Clara le había pasado la mano por el vientre y por sus partes íntimas, y tras ello le había confirmado que estaba embarazada de otro varón. La matrona afirmaba que era capaz de reconocer, incluso con tan poco tiempo de vida, signos de virilidad. Prueba de ello, decía, era la forma que había adquirido el ombligo de la joven (una pequeña verga retorcida). Tras introducirle sin ningún aviso sus largos dedos huesudos en el fondo de su vulva, había tocado además los dos cojoncitos del bebé, del tamaño de una pepita de uva pasa.

– Pero ¿cómo puedes estar segura? -inquirió la joven arreglándose el vestido, aún sofocada por la palpación que se había permitido la matrona.

– ¡Que me muera antes de que acabe el mes si lo que digo no es cierto! -replicó Clara, indignada por el tono de incredulidad de su amiga-. Hija, ve a anunciar la noticia a tu albañil antes de que me arrastre por el suelo y lo haga en tu lugar.

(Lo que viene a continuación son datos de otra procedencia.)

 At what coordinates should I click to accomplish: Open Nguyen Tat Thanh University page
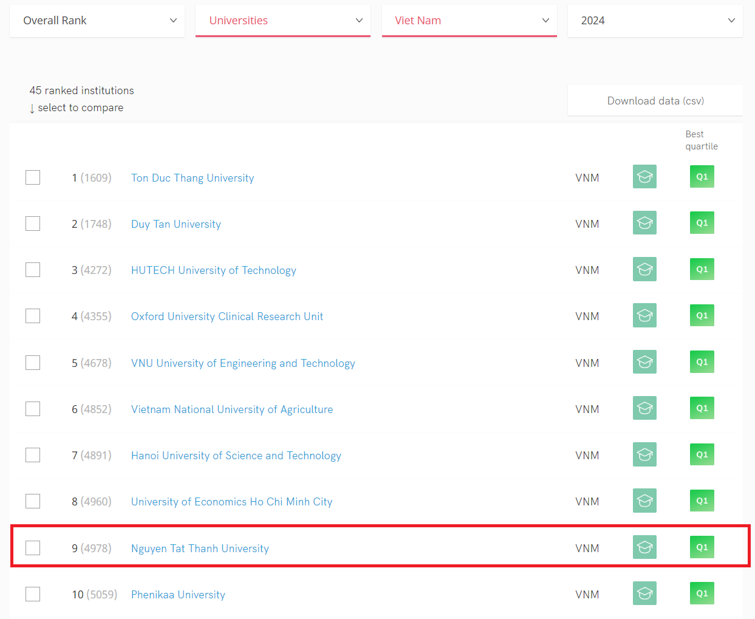pyautogui.click(x=200, y=549)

María no dijo nada al futuro padre, aunque fingía lo contrario ante Clara. Una especie de doble pánico se apoderó de ella. Tenía que alejar lo antes posible a su hijo de esos malditos españoles y elegir para él un oficio que ni siquiera era capaz de definir. El pueblo olía cada vez más a renuncia y a carroña. Sus gentes se habían acomodado a la espera de lo peor, transformando en virtud los signos ostentosos de su resignación.

– Cuanto más nos sometamos a la voluntad de Dios, más se apiadará de nosotros. Antes, por la gracia de Dios Todopoderoso, estas tierras nos pertenecían, pero nuestro desmesurado orgullo nos ha hecho perder la humildad y Él nos ha castigado rebajándonos más que a las ratas… Y tú, con tus lamentos sin sentido, ¡corres peligro de atraer sobre nuestras cabezas más ira divina y también más ira de la Inquisición! ¿Con qué derecho te mezclas en nuestros asuntos, extranjera, si ni siquiera sabemos de dónde vienes? -le lanzó con perfidia una mujer en el lavadero tras un intercambio de opiniones que había derivado en discusión.

Las dos mujeres llegaron a las manos y el resto de lavanderas tuvo que intervenir para separarlas.

María estaba convencida de que el nacimiento de otro niño la incapacitaría para ocuparse convenientemente del primero. Incluso podría ser que el cerdo de su marido aprovechara para que, una vez «curada» su semilla, le hiciera rápidamente otro mocoso y, quién sabe, quizá un tercero, un cuarto… hasta que al final ella se pareciera a sus vecinas de carnes caídas, entregadas a calmar los llantos de sus vástagos y al cuidado de sus penosas casas. ¡Adiós a los sueños de una vida honrosa para Juan! ¡Adiós al juramento que hizo al nacer el niño!